A Microsoft Security Intelligence page on Trojans explains that they often masquerade as legitimate software to trick users into installation. Once active, they can steal personal information, download more malware, or grant hackers remote access to the infected system.

Potential False Positives:
Many of the reports I found suggest that Trojan:Win32/YOMAL!rfn detections might be false positives, especially when associated with legitimate software downloaded from trusted sources like GitHub. Microsoft Defender’s heuristic detection (indicated by the "!rfn" suffix) sometimes flags files based on behavioral patterns rather than a confirmed malicious signature, which can lead to overzealous flagging of safe files.

For example, a Reddit post on r/computerviruses from December 2024 about a similar Trojan, Trojan:Win32/Pomal!rfn, in the Nucleus Co-op app (an open-source tool for split-screen gaming) speculated that the detection might be due to the app’s updater exhibiting behavior similar to a Trojan, such as downloading and executing files, which triggered Defender’s AI-based detection.

Is This Detection Legitimate or a False Positive in Your Case?
The file in your alert, taggui.exe (located at C:\Users\user\dev\taggui-v1.32.2-windows\taggui.exe), appears to be related to a development tool, possibly a GUI application, given the "dev" folder and version number in the path. There are a few possibilities:
Legitimate Threat: If you downloaded this file from an untrusted source (e.g., a third-party website, torrent, or cracked software repository), it could indeed be a malicious file disguised as a legitimate tool.
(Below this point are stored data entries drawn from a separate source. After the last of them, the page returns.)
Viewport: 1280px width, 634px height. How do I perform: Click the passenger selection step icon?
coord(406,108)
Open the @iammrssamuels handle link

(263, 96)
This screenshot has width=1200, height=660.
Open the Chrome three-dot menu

Trojans often hide in software that appears useful, especially in development-related tools that might not be widely scrutinized.
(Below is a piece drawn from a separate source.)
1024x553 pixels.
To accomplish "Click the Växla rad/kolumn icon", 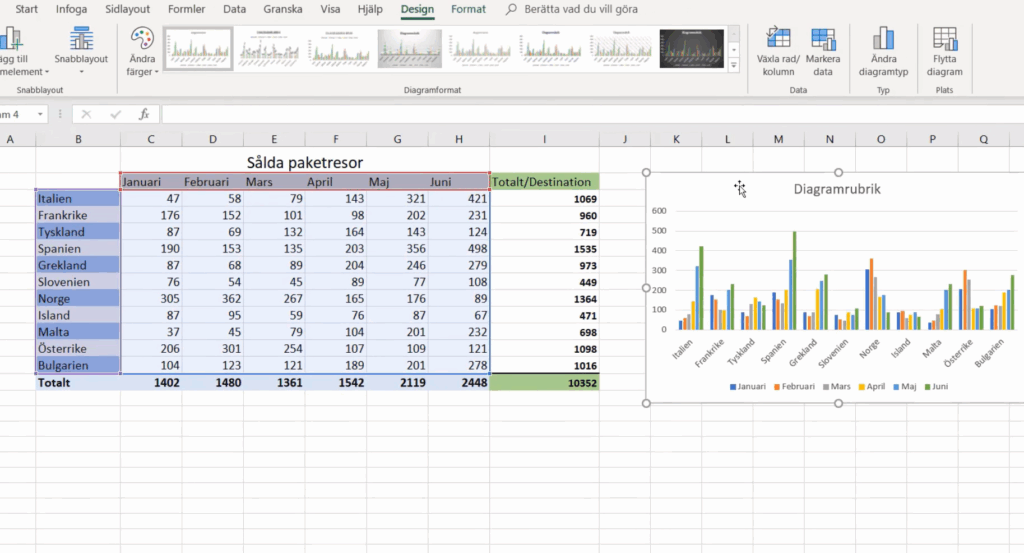I will [x=777, y=39].
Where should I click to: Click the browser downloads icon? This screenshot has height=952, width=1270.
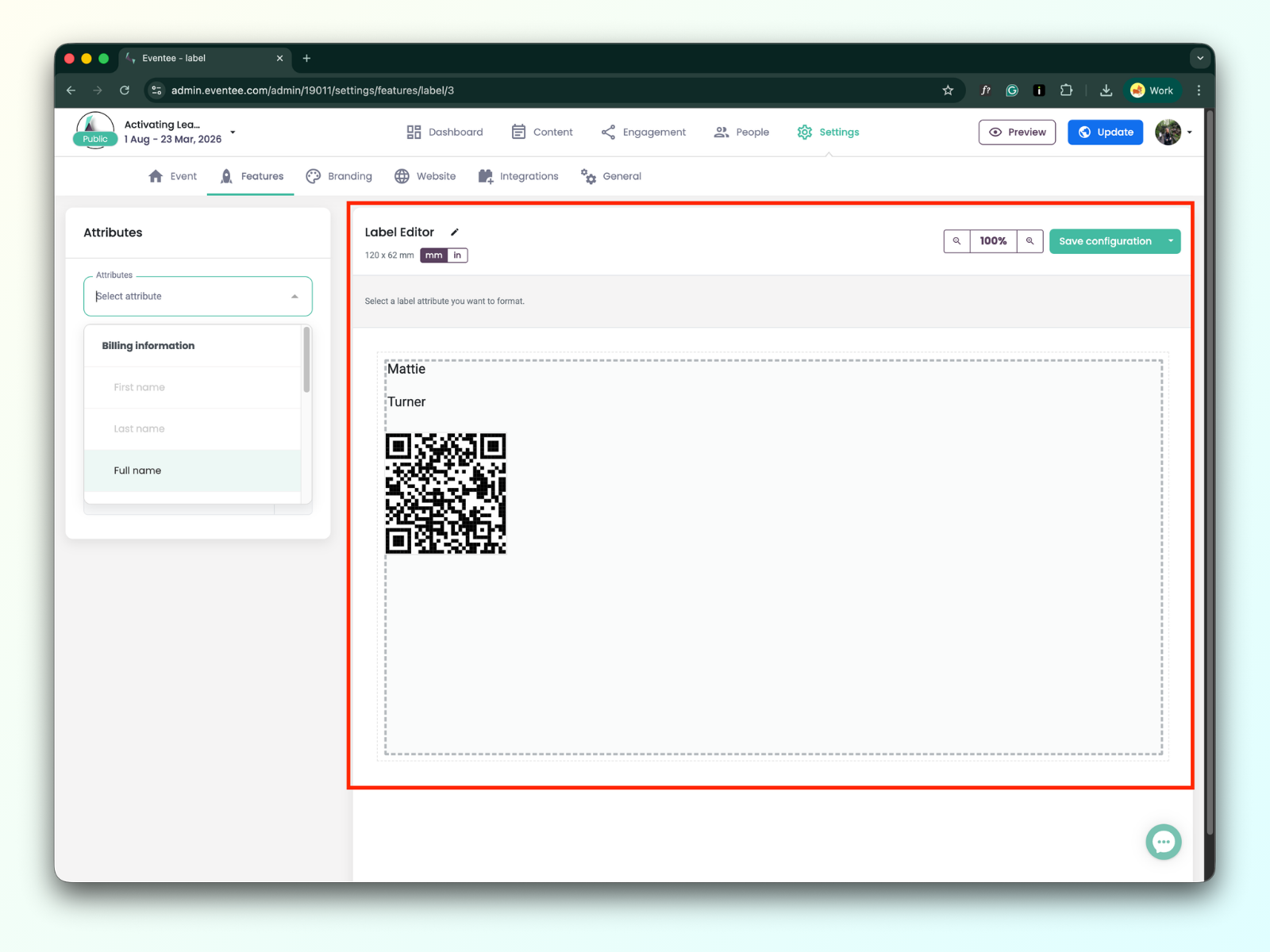[x=1106, y=90]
False Positive: If you obtained taggui.exe from a trusted source (e.g., an official GitHub release page or the developer’s website), this could be a false positive, similar to the cases reported with Ente, KCC, Vim, and Steam’s Proton. The fact that multiple legitimate applications have been flagged with the same Trojan:Win32/YOMAL!rfn detection in early 2025 suggests that Microsoft Defender might be overly sensitive to certain behavioral patterns in these files.

[jhc13]

I don't see how we can determine that it is not a false positive from that, as you claimed.

[StableLlama]

I think this should be adressed asap. I would preffer this over dataset tool from onetrainer but I am not running anything with virus (even if it woud be false positive).
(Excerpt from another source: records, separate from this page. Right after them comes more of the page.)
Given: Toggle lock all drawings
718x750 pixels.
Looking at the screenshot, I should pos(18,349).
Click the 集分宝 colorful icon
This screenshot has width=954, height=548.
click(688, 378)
I fully understand that, nobody should do that.

But there are two points here:

1. It is well known that virus detection technology can fail. This is a bug for the provider of the virus detection technology and not from the application. So your bug report must be placed there and not here.
2. There is no need to use installation files. Just install Python (doing AI stuff you have most likely done that already) and get the source files from this repository and rund them directly. It is just a minimum less comfortable. And as soon as you want to update it's even more comfortable than using the installer.

[Seedmanc]

This is very problematic, once again updating only causes trouble. We should just stick to old versions.

[KatanaKily]

i just installed and using it, no trojan horse no nothing, i'm 90% positive it's a false positive.

[sisimbisim222]

" 90% positive " are you serious?

[chakalakasp]

Between the project owner going around deleting comments that point out that one should never "just trust me bra" when some random dude's executable on the internet is flagged as a RAT virus by quite a few reputable AVs out there and the number of people here willing to just yolo it and install it anyway, I'm losing a little faith in humanity lol

[sisimbisim222]

Stupid as fuck. Why not just create a new installer? what the hell? Russian backdoror 100%

[derekhsu]

Nobody addresses this problem for mouths. Is this project died?